White Paper: Refined Sesame Oil IV-1
SIO Presentation
ADM-SIO, is a global manufacturer of injectable-grade pharmaceutical oils – used as API’s or excipients for oil-soluble drugs. We offer an extensive range of highly purified oils, derived from vegetable origins that meet all relevant pharmaceutical regulations and are manufactured according to cGMP standards. The company’s injection-grade purified pharmaceutical oils, including refined soybean and olive oils, are currently primarily used as large volume emulsions for parenteral nutrition. ADM-SIO also brings a full portfolio of U.S. Pharmacopoeia (USP) and European Pharmacopoeia (EP) vegetable oils, including sunflower and rapeseed oil, which can be used as excipients in soft gels and capsules, as well as injection-grade purified sesame oil that responds to different formulation needs, such as controlled release. In addition, ADM-SIO offers contract manufacturing capabilities with cGMP production capacity and labs audited by the FDA.

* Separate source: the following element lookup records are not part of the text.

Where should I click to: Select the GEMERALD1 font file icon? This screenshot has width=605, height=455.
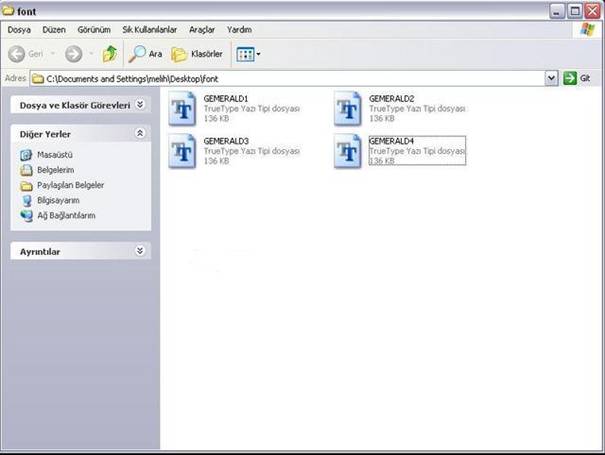click(183, 107)
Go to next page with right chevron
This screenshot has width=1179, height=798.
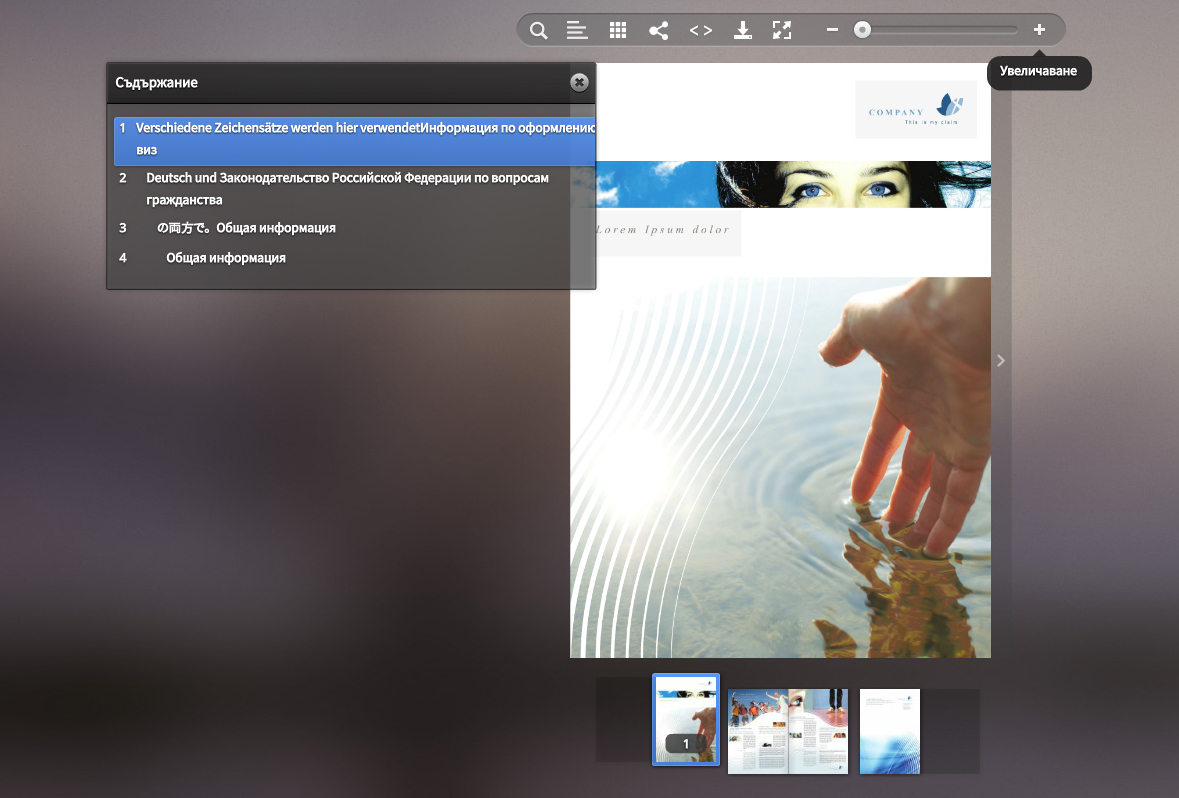1001,361
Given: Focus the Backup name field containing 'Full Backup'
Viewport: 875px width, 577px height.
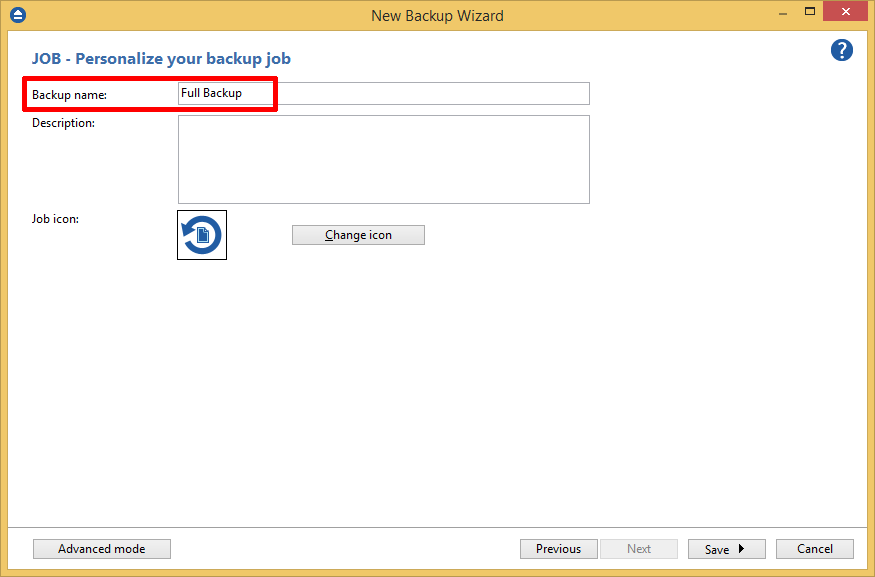Looking at the screenshot, I should (383, 93).
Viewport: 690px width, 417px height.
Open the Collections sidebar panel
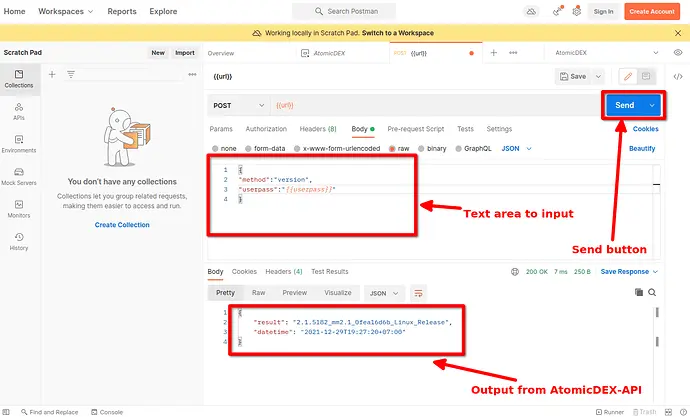(19, 79)
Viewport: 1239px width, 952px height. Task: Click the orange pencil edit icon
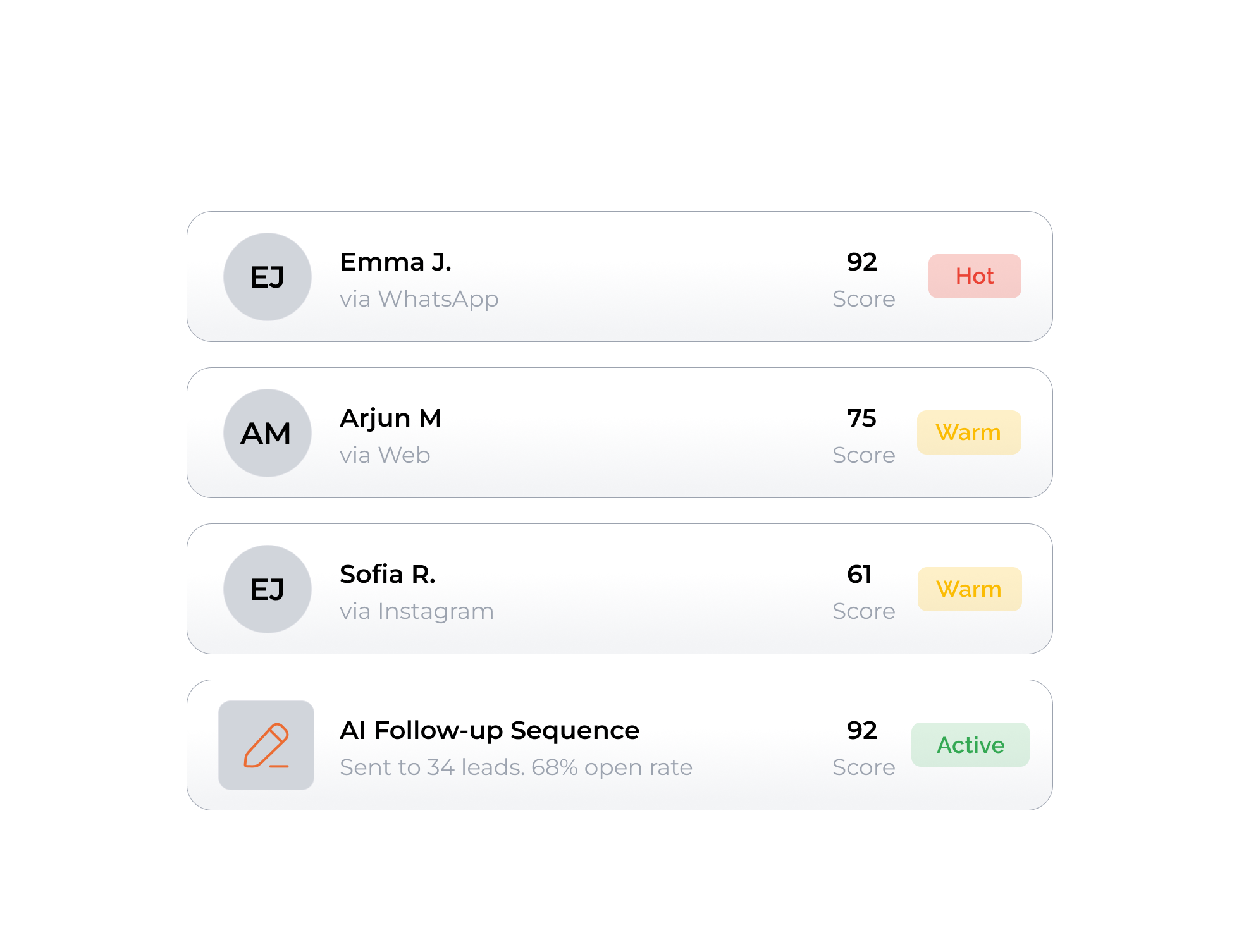(x=266, y=745)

Introduction to Sesame oil (4,5)
Sesame seeds (Sesamum indicum L.) have been grown in tropical regions throughout the world since prehistoric times. It has been one of the first crops processed for oil production. Sesame oil has been used for healing wounds for thousands of years and is mentioned in the Vedas in India as ideally suited for the human species. Nowadays it is used in food, nutraceutical, cosmetic and pharmaceutical industries. The presence of endogenous antioxidant compounds named lignans comprising sesamin and sesamolin contribute to the unique properties of sesame oil, including its noteworthy stability to oxidation provide a high quality product. The process enables production of oils with low level of impurities and trans fatty acids, while maintaining the excellent stability of the end product.
Use of Sesame Oil as an excipient in drug formulation
With an increasing number of lipophilic drugs under development, the use of vegetable oils as excipients can be a good mean to address the drug solubilization hurdle. Sesame oil is commonly used as a solvent, oleaginous vehicle for subcutaneous drugs and intramuscular injections.
Soft gels and capsules formulations:
The development of a solubilized oral formulation in a capsule is normally driven by the desire to either increase or make reproducible the oral bioavailability of a poorly, water-soluble molecule compared to a solid oral dosage format. For example Dronabinol (9-tetrahydrocannabinol), a natural component of the cannabis plant, used in the treatment of nausea or vomiting associated with cancer chemotherapy, is solubilized by sesame oil in soft gelatin capsules. If solubility and/or oral bioavailability is still not sufficient, the next level of complexity is to add a surfactant (1).
Injectable Formulations (Oil-Based Depot and other Long-Acting Intramuscular (2)):
Vegetable oils can solubilize very lipophilic drugs and are administered by intramuscular injection providing a depot for sustained drug delivery over 2–4 weeks as the oil diffuses within the intramuscular tissues. Sesame oil is commonly used for this kind of applications (1). Haloperidol decanoate is the long acting, water-insoluble decanoate ester prodrug form of haloperidol, a drug to treat psychotic disorders, which is solubilized in sesame oil and administered intramuscularly. The peak plasma concentrations occur about 6 days after injection and thereafter decline with a half-life of about 3 weeks, thus requiring monthly individualized maintenance doses (1). Testosterone enanthate, a prodrug of testosterone and used to treat hormone deficiency, is solubilized in sesame oil and is administered intramuscularly approximately every 2 weeks (1).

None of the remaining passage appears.